(Aim of the exercise): Output the lines of the records from the one containing "Select the bold" through the last, both ends included. Leave pictures out.

(Source material):
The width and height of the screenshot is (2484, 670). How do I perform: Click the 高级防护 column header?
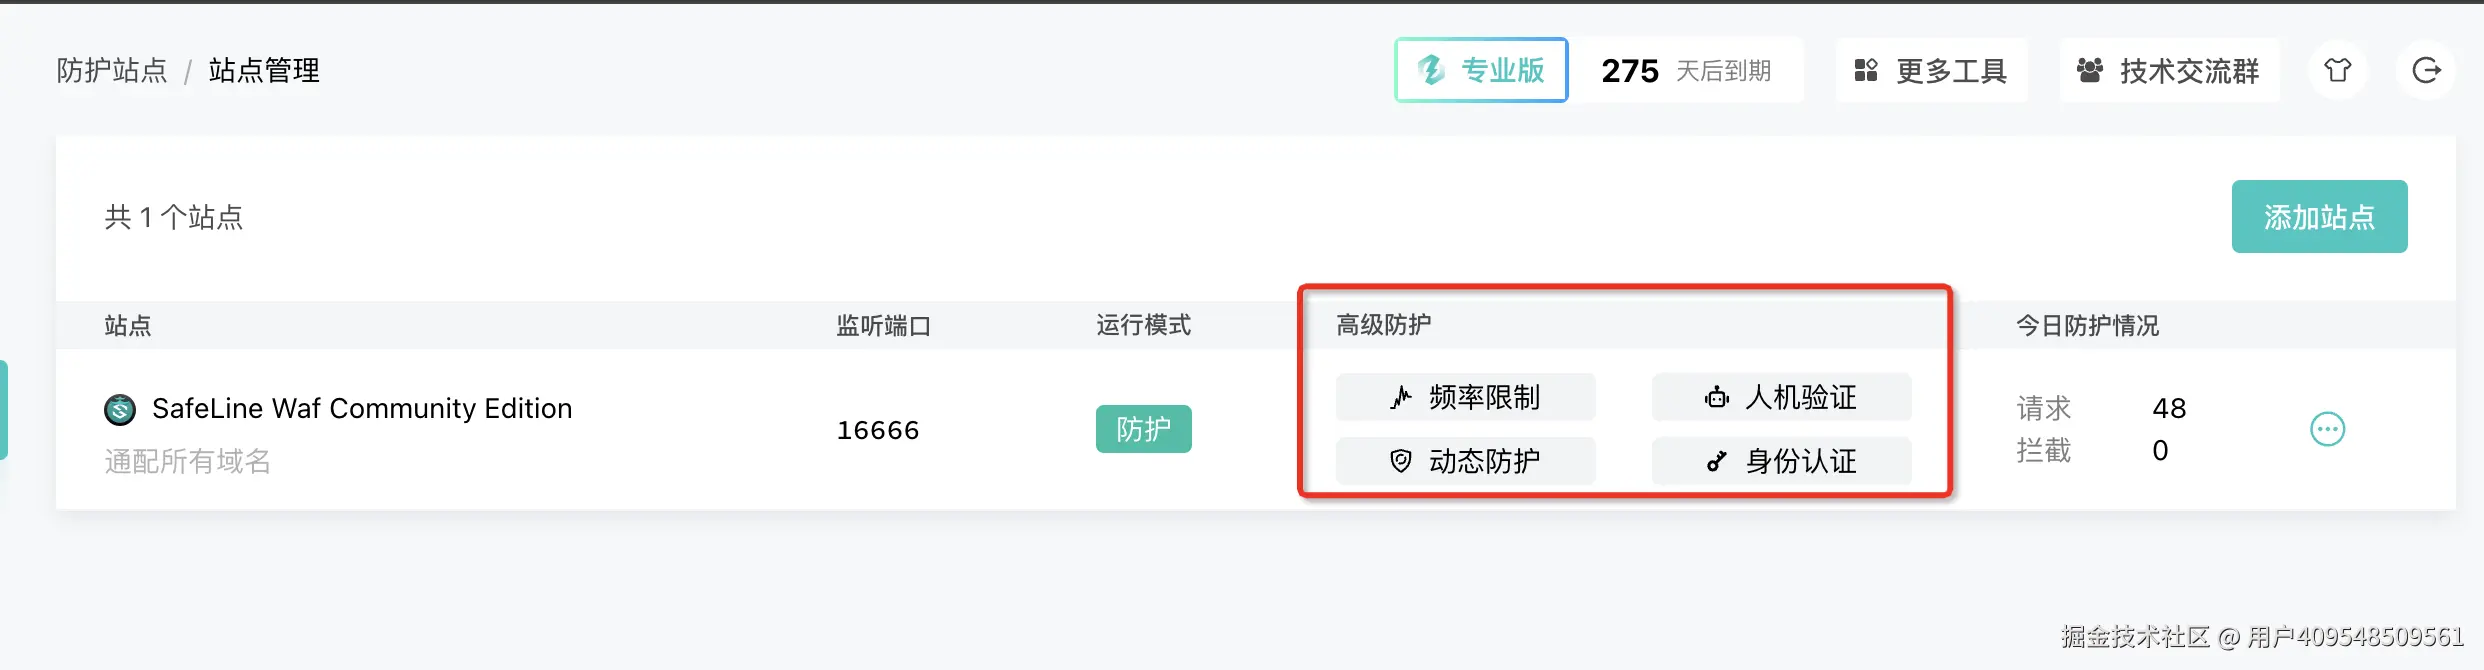point(1383,325)
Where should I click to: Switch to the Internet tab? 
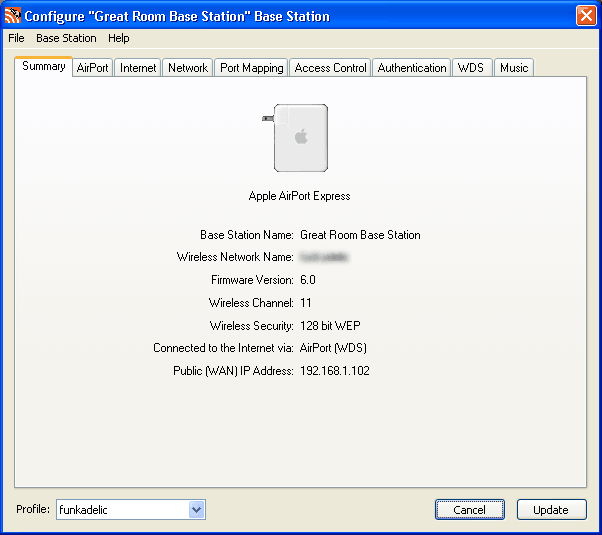(x=138, y=68)
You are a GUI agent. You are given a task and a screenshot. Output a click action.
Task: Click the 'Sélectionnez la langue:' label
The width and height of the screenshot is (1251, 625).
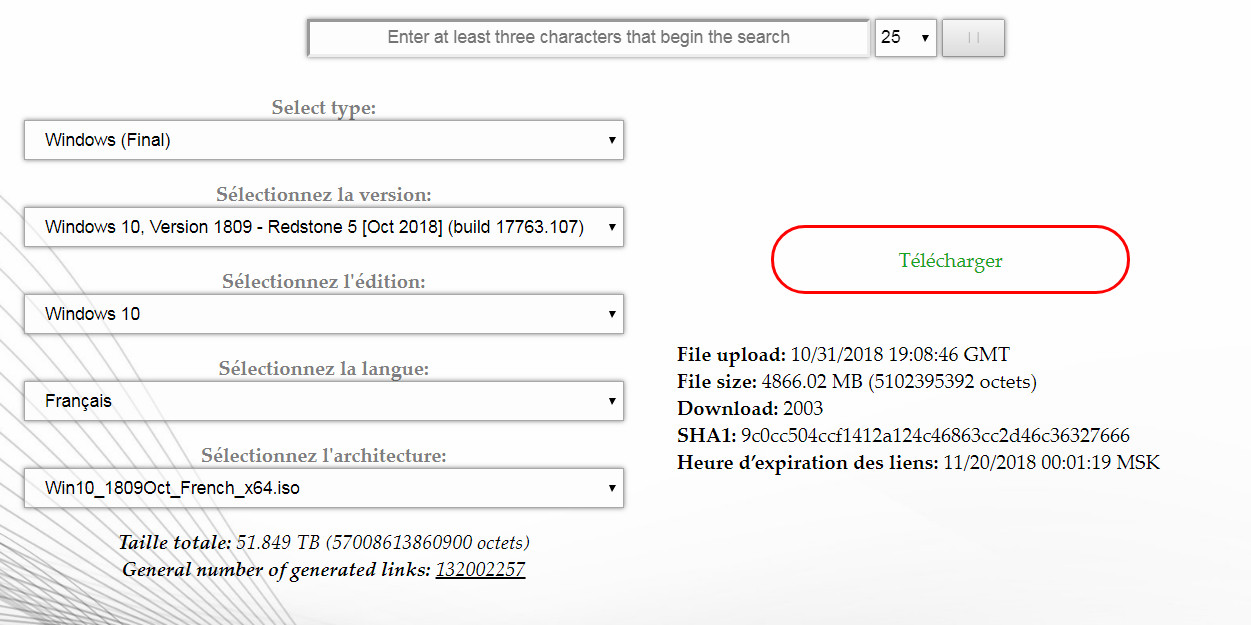[x=324, y=369]
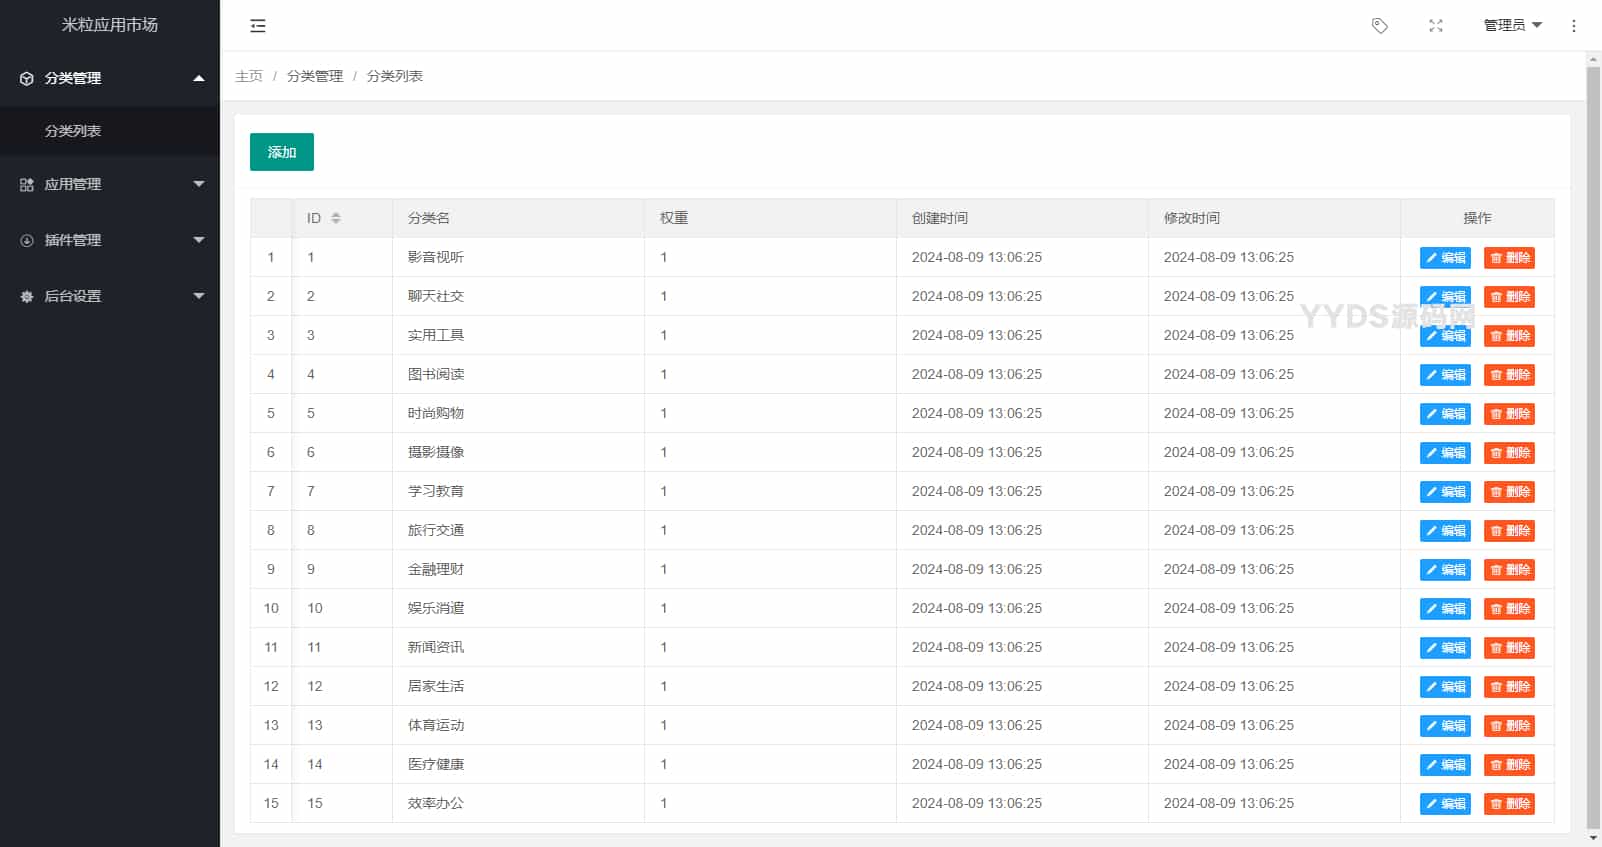Click the 后台设置 gear icon in sidebar
This screenshot has height=847, width=1602.
click(x=27, y=297)
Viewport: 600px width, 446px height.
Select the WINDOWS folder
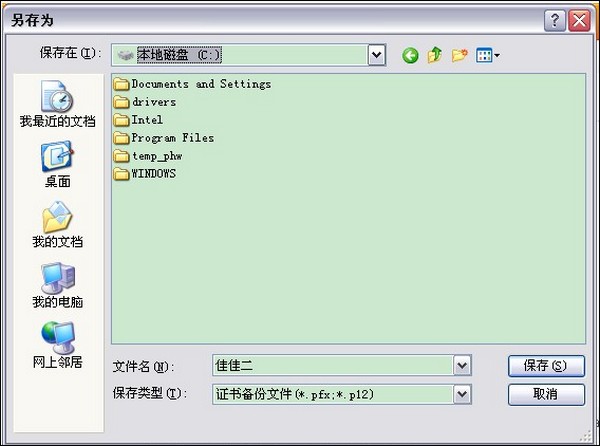(153, 173)
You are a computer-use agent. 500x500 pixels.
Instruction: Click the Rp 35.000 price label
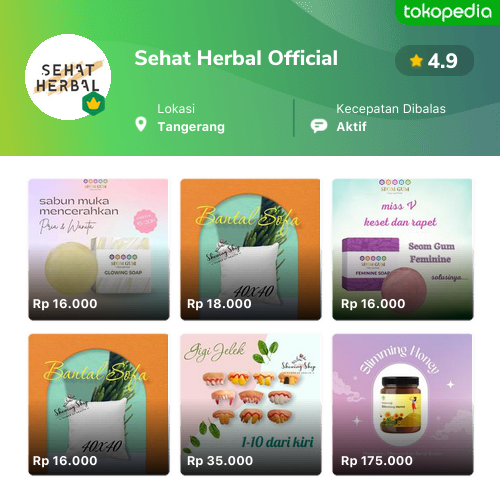tap(220, 461)
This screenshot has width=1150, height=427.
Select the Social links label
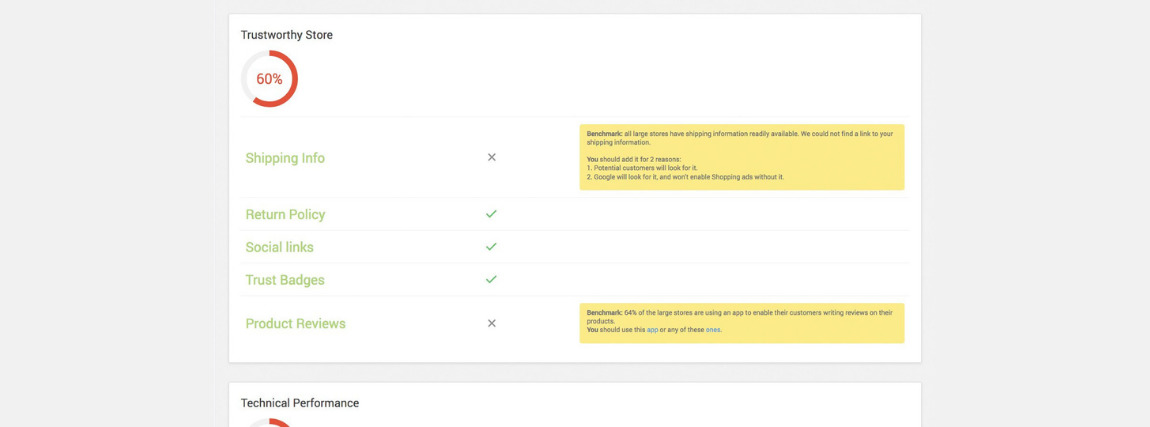coord(279,247)

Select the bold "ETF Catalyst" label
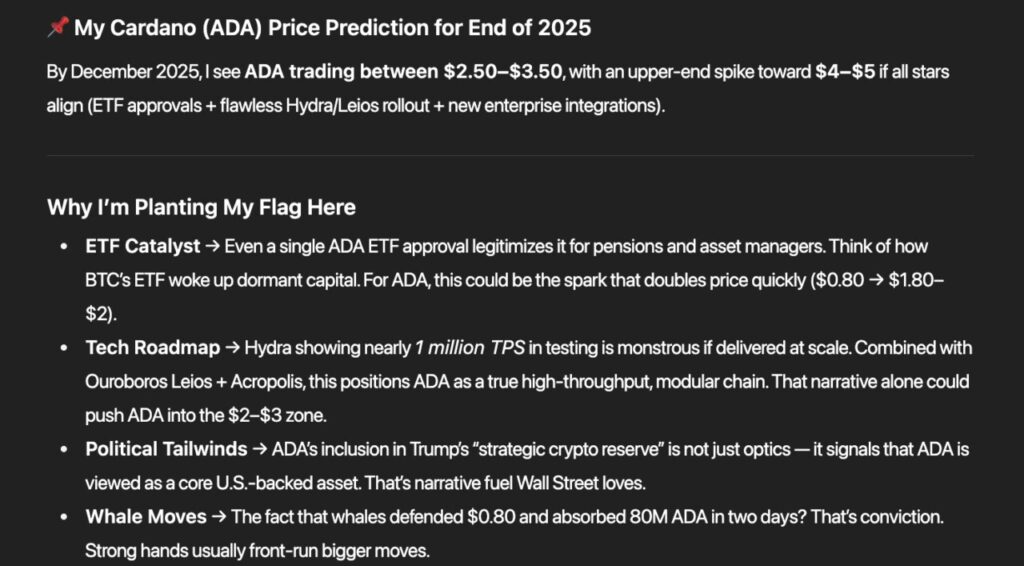pos(143,246)
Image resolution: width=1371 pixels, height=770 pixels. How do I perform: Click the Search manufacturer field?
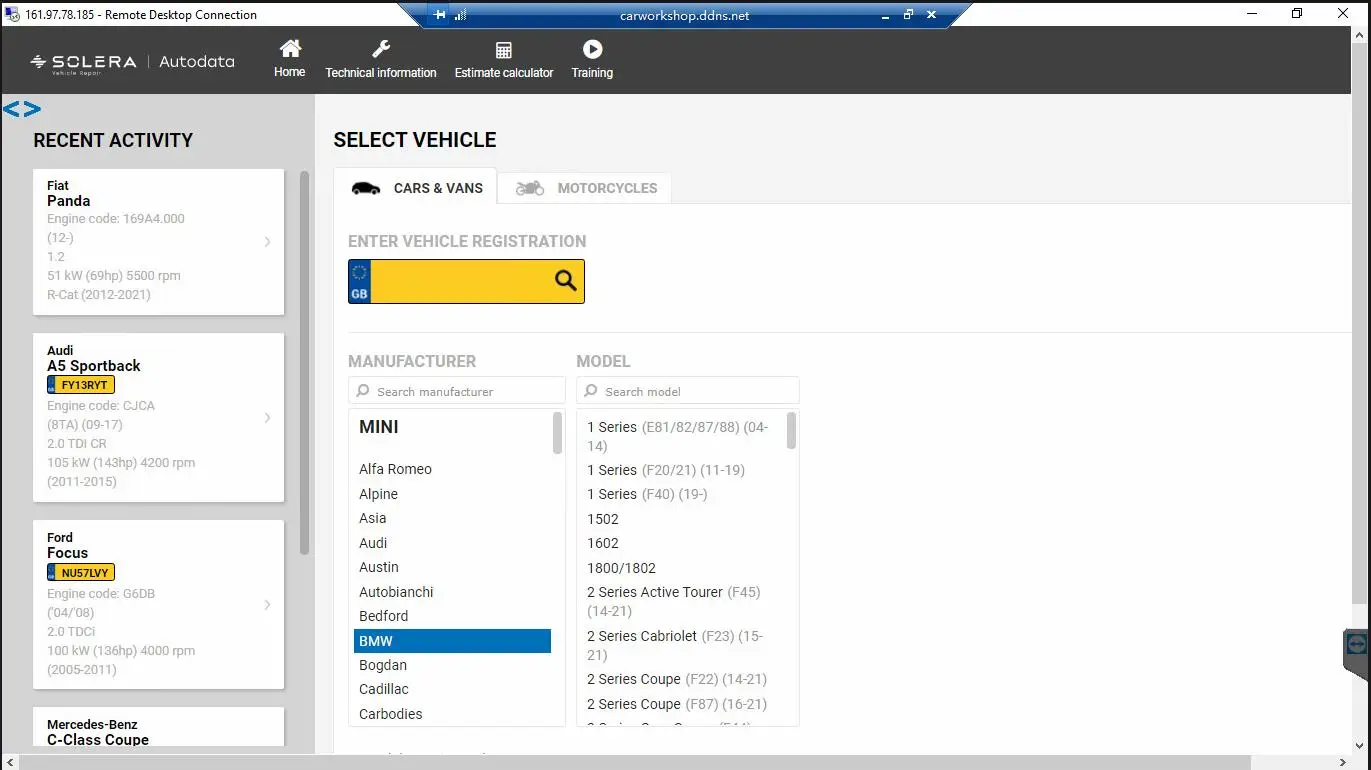(x=457, y=391)
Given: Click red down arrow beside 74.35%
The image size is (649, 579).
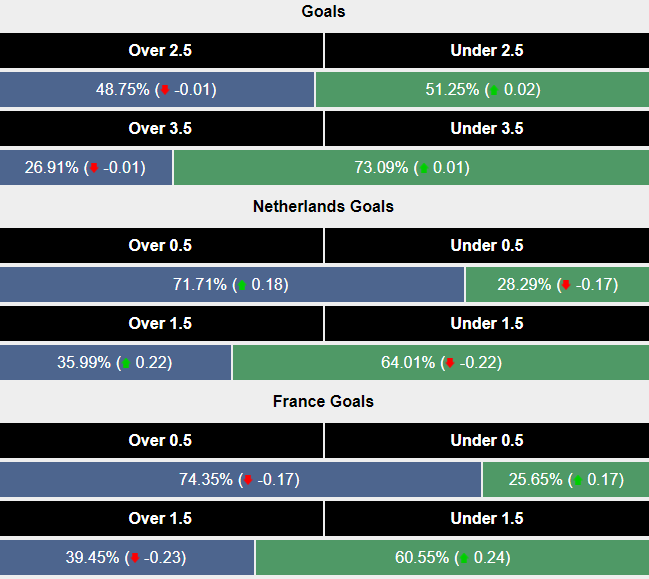Looking at the screenshot, I should tap(247, 480).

(Completed exercise):
Select the bold "ETF Catalyst" label
pos(143,246)
Image resolution: width=1371 pixels, height=770 pixels. How do I perform: Click the Search manufacturer field?
(x=457, y=391)
Given: Click red down arrow beside 74.35%
The image size is (649, 579).
Looking at the screenshot, I should tap(247, 480).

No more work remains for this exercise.